Un convegno per ribadire il no del Popolo della Famiglia all'ipotesi di rendere legale l'eutanasia

Foto di repertorio

«Sono state messe in evidenza conseguenze che i difensori della cultura di morte si guardano bene dal citare». Lo ha dichiarato Fabio Sebastianelli, presidente del Popolo della Famiglia Marche, dopo la conferenza su eutanasia e suicidio assistito che si è tenuta ad Ancona presso il bar Giuliani Sabato 21 settembre. Conferenza alla quale hanno partecipato come Relatori Maria Rachele Ruiu, referente nazionale di Pro Vita e Famiglia (organizzatrice della campagna contro l’eutanasia e il suicidio assistito), Gabriele Cinti, vicepresidente del PDF Marche, Roberto Festa, presidente del CAV di Loreto e Augusto Ciampechini, segretario regionale del Nuovo CDU che nonostante l’impossibilità ad essere presente, ha affidato il suo pensiero a un messaggio scritto. 
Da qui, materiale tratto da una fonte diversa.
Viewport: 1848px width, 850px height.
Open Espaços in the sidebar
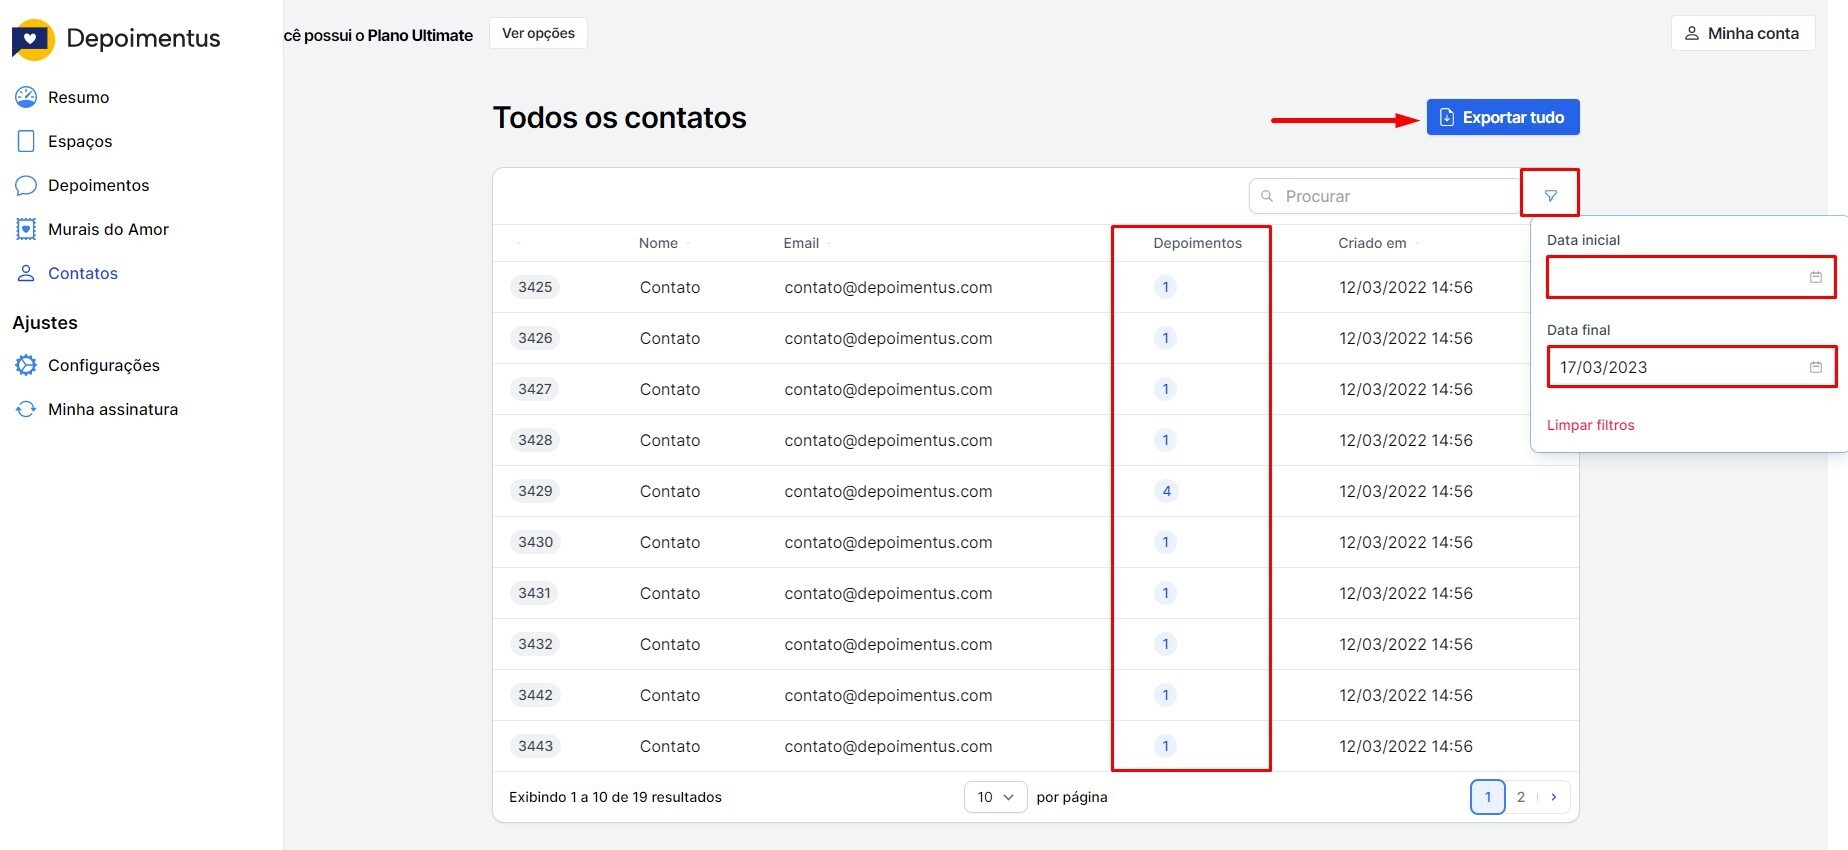click(80, 141)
«Da quanto esposto dai relatori sono emersi molti lati preoccupanti» ha spiegato Sebastianelli, che è poi passato all’elenco: «L’ Italia è un paese con un gran numero di anziani, un buon numero dei quali, soli ed incapaci di decidere autonomamente, diversi di questi sono affidati agli amministratori di sostegno che ne curano gli interessi e ovviamente sono un costo per l’ente che se ne deve occupare se come spesso capita l’anziano è inserito in una casa di riposo. Se venisse depenalizzato il suicidio assistito, cosa impedirebbe a chi esercita la tutela di chiedere, previo parere medico, il suicidio assistito dell’anziano, in particolare se quest’ultimo non ha lasciato nessuna disposizione? Altro punto è quello della libertà di scegliere- continua la nota stampa- la scelta fatta da una persona costretta dal dolore o dalla malattia, può essere considerata libera? Può uno Stato civile permettere ad un cittadino di morire piuttosto che assisterlo e accompagnarlo nella sua malattia eliminando il dolore e/o la solitudine? Esistono malattie inguaribili ma non incurabili – prosegue la nota- il paziente può essere accompagnato con cure e terapia del dolore nel cammino che lo porterà alla sua morte naturale, l’unica che può essere definita “buona” è quella con vicino i suoi cari che lo custodiscono con affetto fino alla fine. Ci sono esempi di persone vissute per anni paralizzate dal collo in giù che hanno potuto accettare la loro condizione e lottato fino alla fine, perché circondate dalle cure e solidarietà dei sanitari che le seguivano e soprattutto dall’ affetto dei loro familiari. Investire nellaricerca e nelle terapie del dolore e cure palliative, sostenere le famiglie di malati gravi, disabili o anziani, permettendo loro di potergli stare vicino e accudirli. Questo è il dovere di uno stato civile e non facilitare la loro morte».